In October 2011, the prospective chair of the DAB was provisionally agreed. However, no formal appointment was made because the DAB Agreement was not itself agreed.

In March 2012, the prospective chairman disclosed a conflict of interest.

A further chairman was not agreed until 14 June 2012. That second prospective chair requested that the parties produce a draft agreement by letter dated 2 July 2012.

On 27 July, the Contractor filed a request for arbitration with the ICC and a three-member Tribunal was appointed, the seat of the arbitration being in Geneva.

On 13 September 2012, the prospective chair of the DAB circulated a draft Dispute Adjudication Agreement (DAA). On 18 October 2012, the Owner suggested some changes and invited the Contractor to sign the Dispute Adjudication Agreement.

The Contractor replied the following day, noting that as the DAB was still not in place some 18 months after it had first tried to initiate proceedings, it had initiated the arbitration procedure to protect its rights.

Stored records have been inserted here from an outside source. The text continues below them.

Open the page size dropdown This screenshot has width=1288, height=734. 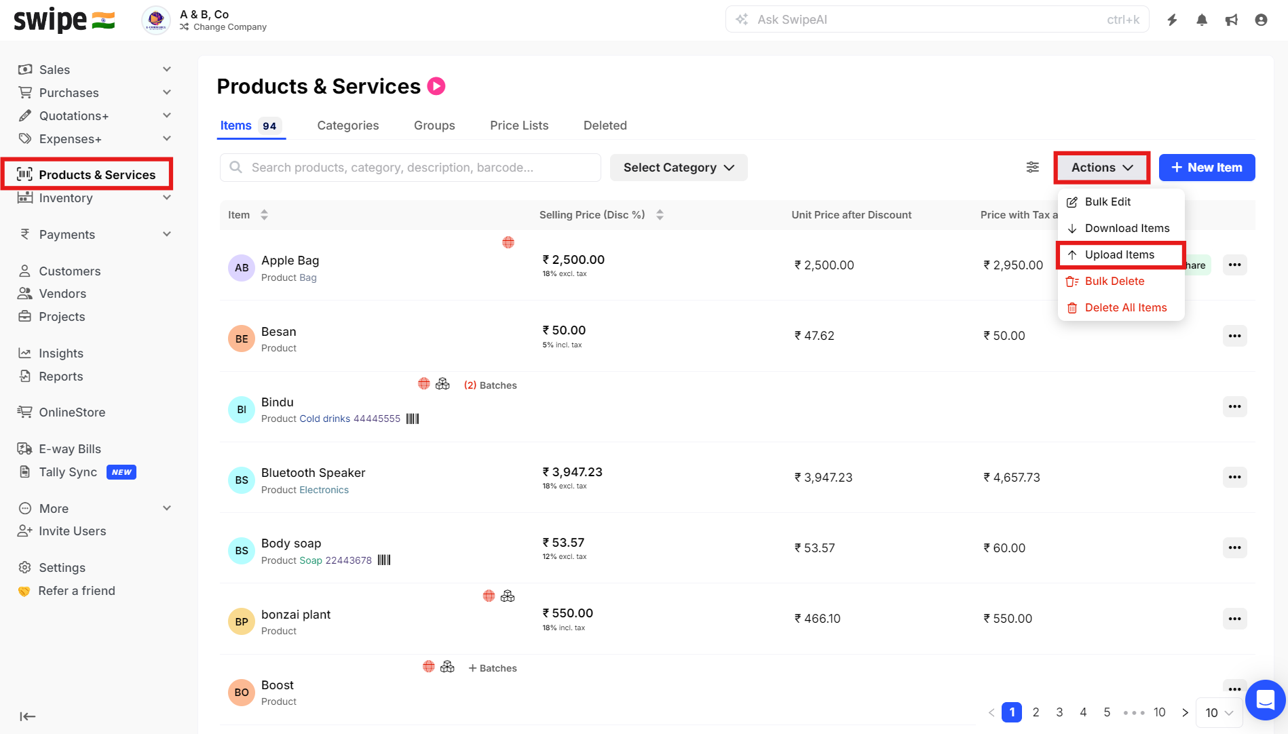pos(1219,712)
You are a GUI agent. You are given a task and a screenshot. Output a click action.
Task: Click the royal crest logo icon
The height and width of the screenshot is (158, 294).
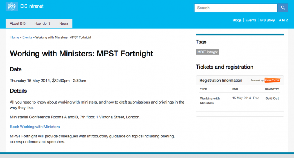tap(12, 6)
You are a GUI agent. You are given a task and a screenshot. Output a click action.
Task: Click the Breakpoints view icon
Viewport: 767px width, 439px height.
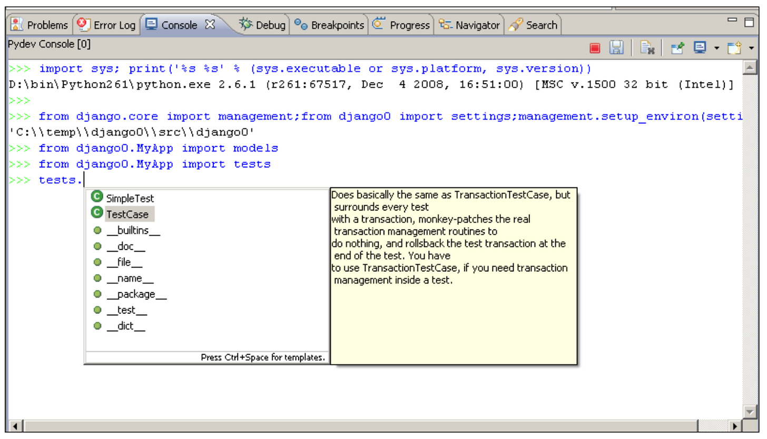pyautogui.click(x=301, y=24)
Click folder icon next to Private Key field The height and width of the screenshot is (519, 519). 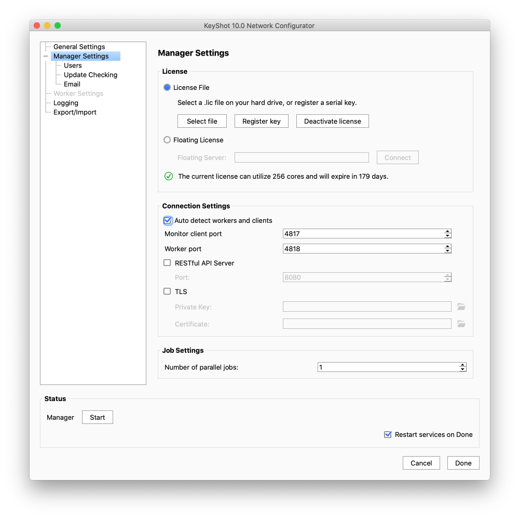click(461, 307)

The Owner challenged the jurisdiction of the Arbitration Tribunal on the failure of the Contractor to follow the DAB procedure required by the contract.

The Decision of the Arbitral Tribunal

On 21 January 2014, the Arbitration Tribunal made an award, by a majority, holding that the DAB procedure contemplated by clause 20 of the FIDIC form was:

"not mandatory in that it would be a precondition to the right to initiate arbitration or that failure to observe it would lead to inadmissability".

The majority of the Tribunal noted that in the FIDIC Contracts Guide the commentary on sub-clause 20.8 states that one of the reasons that there may not be a DAB in place is because of a "party's intransigence", and pointed out that the FIDIC General Conditions do not set a time limit to constitute a DAB, which they said would argue against the mandatory nature of the prior procedure of dispute settlement established by FIDIC. The approximately 15 months (March 2011 to July 2012) it took for the parties to succeed in constituting such a body in the case at hand, without either party being entirely responsible for the delay, was said to be irrefutable evidence of that.

On 26 February 2014, the Owner filed a request to set aside the interim award for lack of the Tribunal's jurisdiction.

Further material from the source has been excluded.